每個實驗室都會進行細胞培養,看起來細胞培養非常簡單,但是實際上卻有許多注意事項。以前研究所時,老師曾經告訴我們,要把細胞當作「男/女朋友」,要了解他/她的需求、要每天噓寒問暖和細心呵護。也許聽起來很誇張,但是對於新進實驗室的菜鳥們,細胞培養的確是一大難題。

 

  • 了解細胞:

開始進行實驗前,必須先了解細胞的種類和培養條件,才能夠先對目標細胞有基本的認識,以及準備細胞需要的環境。

  1. 細胞種類

開始實驗前,必須先要了解細胞的身分,包含來源 (人類或老鼠)、組織來源 (肝臟或肺臟)、細胞型態 (圓球、紡錘或完全貼平) 等等。尤其是細胞的型態,用來確認細胞培養時,細胞是否生長良好。

  1. 選擇培養皿

確認好細胞的身分和培養液後,接下來要選擇細胞住的房子——細胞培養皿。實驗室看到的細胞培養皿並不是簡單的無菌塑膠而已,貼附的過程為,細胞首先分泌細胞外基質,這些蛋白質黏附在培養皿的表面,然後細胞才透過細胞膜和細胞外基質的作用黏附到培養皿底部。因此,除了細胞本身的特性之外,也和培養皿表面結構有關。以前最早的細胞培養皿材質為玻璃,但是因為不容易清潔乾淨,以及細胞貼附效果不好,通常需要表面塗層處理,因此後來改用拋棄式的塑膠。使用的塑膠材質為 polystyrene,為有苯環的長碳鏈,優點在於其光學透明性、容易塑模以及可以使用輻射殺菌。缺點卻是它非常疏水,因此會經過尖端放電或是氣體電漿處理,產生的高能量氧原子作用在 polystyrene 上,產生大量的羥基和羰基,而增加親水性。後來更加上合成的 polymer poly-lysine,提高生物相容性,增加細胞貼附和生長。市面上的細胞培養皿沒有太大差別,都可以購買使用,只不過有不同大小的培養皿,依實驗需求購買,切記不要把10 cm dish petri dish 96 well plate ELISA plate 搞混。有些實驗者會自己再黏附上 collagen Type I, fibronectin, vitronectin 等,增加細胞貼附能力。

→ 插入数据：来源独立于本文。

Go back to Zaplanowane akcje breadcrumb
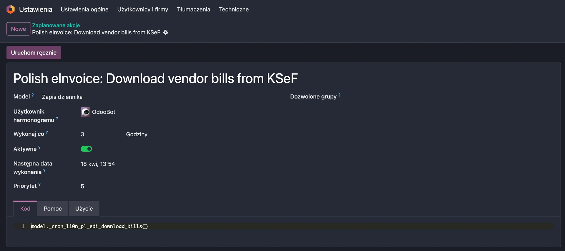The image size is (565, 251). (56, 25)
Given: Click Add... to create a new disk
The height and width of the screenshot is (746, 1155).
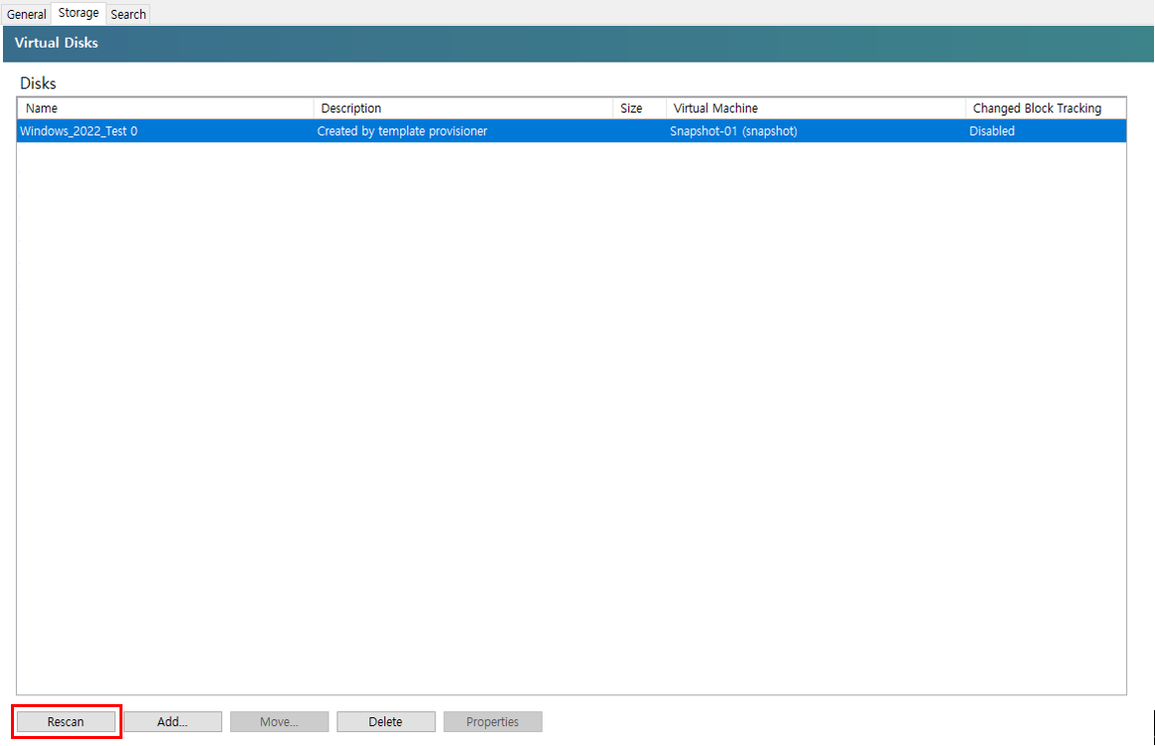Looking at the screenshot, I should tap(172, 721).
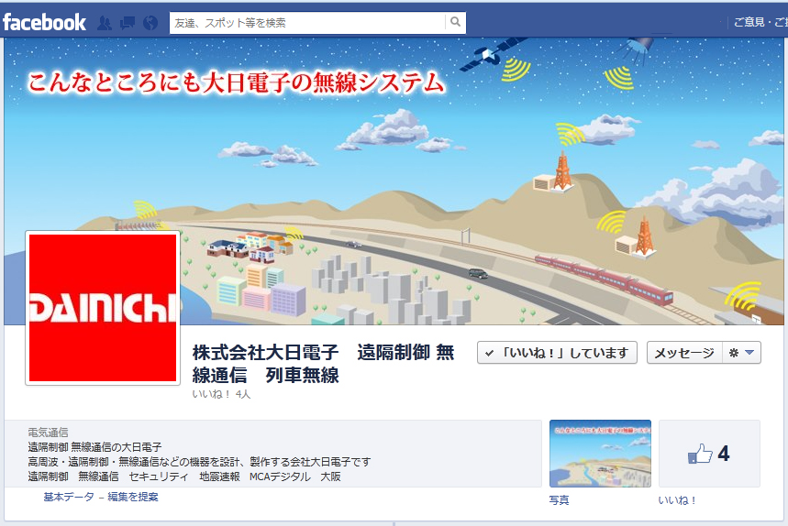Click the いいね！4人 count text
The height and width of the screenshot is (526, 788).
click(221, 394)
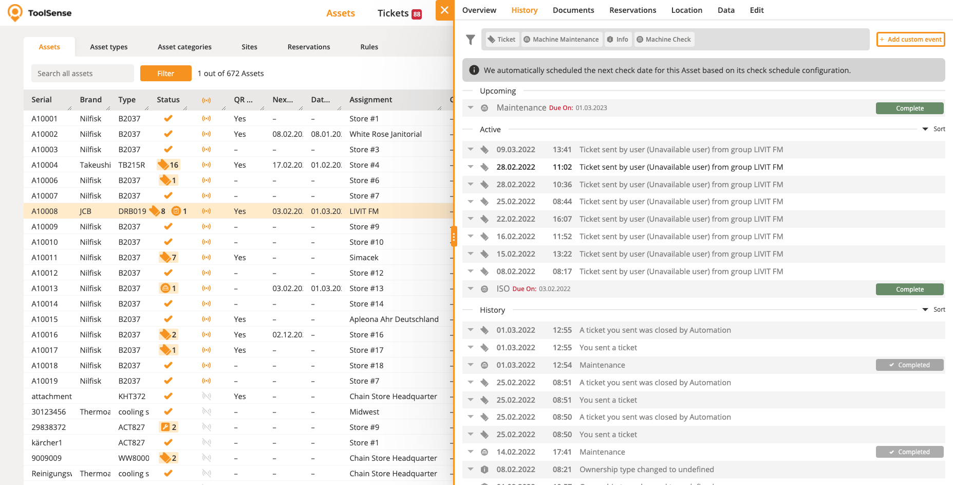
Task: Click the Add custom event button
Action: 910,40
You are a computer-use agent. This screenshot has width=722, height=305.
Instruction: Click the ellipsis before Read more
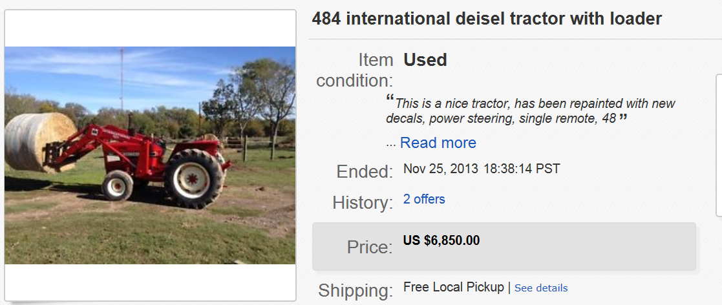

更有趣的是,有些實驗反而會需要細胞不要貼附,就會需要購買 ultralow culture dish,這類的培養皿經過別的處理,使得表面更疏水,而使蛋白質更不容易吸附。另外,隨著組織工程的進展,開始出現立體的培養基,使研究者更能模擬出細胞在組織間的作用關係,加上 3D 列印技術的革新,許多實驗室自己就能做出目標結構的培養基。

 

  1. 選擇培養液

每種細胞有自己適用的培養液,通常可由網路上 ATCC 查詢,或是參考網友介紹也可。現在大多使用「合成培養基」,合成培養基是用化學合成方式取代天然萃取,可以確認每一種營養的濃度,確保每次使用品質皆相同。基本上包含鹽類、胺基酸、維生素等營養物質,通常適用於大部分的細胞。實驗室最常使用的是 DMEM (Dulbecco’s modified Minimal Essential Medium) RPMI-1640DMEM 還有分成低糖 (1000 mg/L) 和高糖 (4500 mg/L),還有 DMEM/F12 DMEM F12 1:1 混合。不過有些天然成分不容易用化學成分取代,所以通常還是會加入天然培養基,才能維持細胞的健康,現在普遍使用胎牛血清 (FBS),比例為5-20%,最常用的是10%

培養液有分成液態和固態粉末,液態的好處在於買來時即完成殺菌,可以直接使用,但缺點是保存時間較短;固態粉末保存時間較長,比較節省空間,價格也比較便宜,但是必須要自行配置,並且完成滅菌。兩者都是於4oC 避光保存,應避免凍於-20oC,解凍時可能會有營養成分析出,影響培養效果。另外,由於培養液含營養物質,在高溫下會失去活性,因此不能使用高壓高溫滅菌,通常使用過濾的方式去除微生物。需要注意的是,用來盛裝的血清瓶本身需要經過仔細清潔,高壓高溫滅菌後烘乾,才能夠放心盛裝過濾後的培養液。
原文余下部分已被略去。